主な相続財産が、自宅など1つの不動産しかない場合、複数の相続人で、どのように遺産分割をするか、問題になるときがあります。

自宅不動産に、相続人の1人が住み続けるような場合は、その住む人が自宅不動産を相続し、他の相続人には、自分の持っている現金を支払う、というような分割方法があります。

これを代償分割といいます。

不動産を相続する代償として、現金を支払う、ということですね。

このようにすれば、納得性はあると思いますが、それだけの現金を持っていない場合も、多いのではないでしょうか?

代償金を払えないとなると、不公平感が残ってしまいます。

このような場合に備えて、保険に入っておくという対策もありますが(詳細はまた後日)。

その不動産に誰も住まず、相続人全員が売ってもいいというのであれば、不動産を売って、その売却代金を分ける、という方法があります。

これには、前述の代償分割と、換価分割という方法があります。

代償分割は、上記のように相続人の1人がその不動産を相続し、それを売却した上で、その売却代金の中から他の相続人に、代償金を支払う方法です。

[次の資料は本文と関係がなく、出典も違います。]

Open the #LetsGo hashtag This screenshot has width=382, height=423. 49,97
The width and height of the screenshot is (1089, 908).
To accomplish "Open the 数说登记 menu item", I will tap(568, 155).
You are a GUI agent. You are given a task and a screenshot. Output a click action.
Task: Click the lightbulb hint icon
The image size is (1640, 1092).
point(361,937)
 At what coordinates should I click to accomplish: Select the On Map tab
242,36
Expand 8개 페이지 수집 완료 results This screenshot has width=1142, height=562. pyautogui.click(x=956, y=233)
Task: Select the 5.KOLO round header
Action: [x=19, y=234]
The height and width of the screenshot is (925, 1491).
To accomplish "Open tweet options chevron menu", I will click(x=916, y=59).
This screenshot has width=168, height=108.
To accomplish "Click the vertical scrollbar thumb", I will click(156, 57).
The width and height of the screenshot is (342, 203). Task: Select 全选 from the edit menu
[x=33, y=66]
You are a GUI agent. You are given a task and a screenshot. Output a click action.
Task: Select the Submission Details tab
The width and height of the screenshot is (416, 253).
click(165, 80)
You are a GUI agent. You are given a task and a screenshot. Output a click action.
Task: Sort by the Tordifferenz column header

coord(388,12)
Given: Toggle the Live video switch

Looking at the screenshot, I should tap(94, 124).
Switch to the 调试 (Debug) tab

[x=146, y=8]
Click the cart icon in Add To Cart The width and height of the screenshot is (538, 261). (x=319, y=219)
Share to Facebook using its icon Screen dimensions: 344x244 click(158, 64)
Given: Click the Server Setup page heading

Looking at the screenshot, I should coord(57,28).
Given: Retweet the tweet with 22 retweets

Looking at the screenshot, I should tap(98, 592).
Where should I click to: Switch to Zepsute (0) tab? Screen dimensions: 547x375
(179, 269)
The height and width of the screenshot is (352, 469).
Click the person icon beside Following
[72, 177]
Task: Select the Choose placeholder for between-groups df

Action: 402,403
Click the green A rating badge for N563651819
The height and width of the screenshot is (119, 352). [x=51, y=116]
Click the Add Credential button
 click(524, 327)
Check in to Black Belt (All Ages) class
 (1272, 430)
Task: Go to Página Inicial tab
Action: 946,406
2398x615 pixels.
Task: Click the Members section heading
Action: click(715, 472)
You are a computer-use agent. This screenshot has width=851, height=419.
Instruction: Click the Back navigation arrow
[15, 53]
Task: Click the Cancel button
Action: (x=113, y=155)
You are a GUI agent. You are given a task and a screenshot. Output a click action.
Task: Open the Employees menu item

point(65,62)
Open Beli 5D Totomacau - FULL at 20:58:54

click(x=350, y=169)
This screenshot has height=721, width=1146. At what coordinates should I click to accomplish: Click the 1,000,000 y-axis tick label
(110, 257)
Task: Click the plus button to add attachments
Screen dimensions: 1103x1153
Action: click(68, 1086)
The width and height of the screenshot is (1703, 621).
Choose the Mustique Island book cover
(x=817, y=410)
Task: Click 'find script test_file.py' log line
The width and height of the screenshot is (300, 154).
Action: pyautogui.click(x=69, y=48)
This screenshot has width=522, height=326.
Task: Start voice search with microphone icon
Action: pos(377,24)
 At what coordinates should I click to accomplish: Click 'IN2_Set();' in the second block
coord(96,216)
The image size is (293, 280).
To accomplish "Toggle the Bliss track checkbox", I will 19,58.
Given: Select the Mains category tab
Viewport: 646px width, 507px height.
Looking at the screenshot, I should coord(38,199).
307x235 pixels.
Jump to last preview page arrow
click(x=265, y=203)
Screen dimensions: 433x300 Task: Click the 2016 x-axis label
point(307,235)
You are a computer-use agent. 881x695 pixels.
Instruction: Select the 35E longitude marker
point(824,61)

換価分割は、相続人が共有でその不動産を相続し、共有者全員でその不動産を売却して、それぞれが売却代金を取得する方法です。

売却して代金を分ける、ということでは、両者は同じです。ただし、手続きが違ってきます。

代償分割は、相続人の一人が不動産を取得する代わりに代償金を支払いますので、遺産分割協議書に代償金の額を記載しておく必要があります。

不動産を売るか、売らないで自分のお金で払うかは、どちらでもよいのです。

換価分割の場合は、その不動産を売却する(換価する)ことが前提です。

したがって、いくらで売れるかは遺産分割の段階では、わからないので、遺産分割協議書には金額を書くのではなく、売却代金の分け方(各人の取得割合)を記載します。

したがって、換価分割の場合は、共有で不動産を相続することが原則ですが、共有で持っていると売却手続きが面倒になる、というデメリットがあります。

そこで、換価分割の場合にも代表者の単独名義にして、その代表者が売却後、各相続人に分ける方法もあります。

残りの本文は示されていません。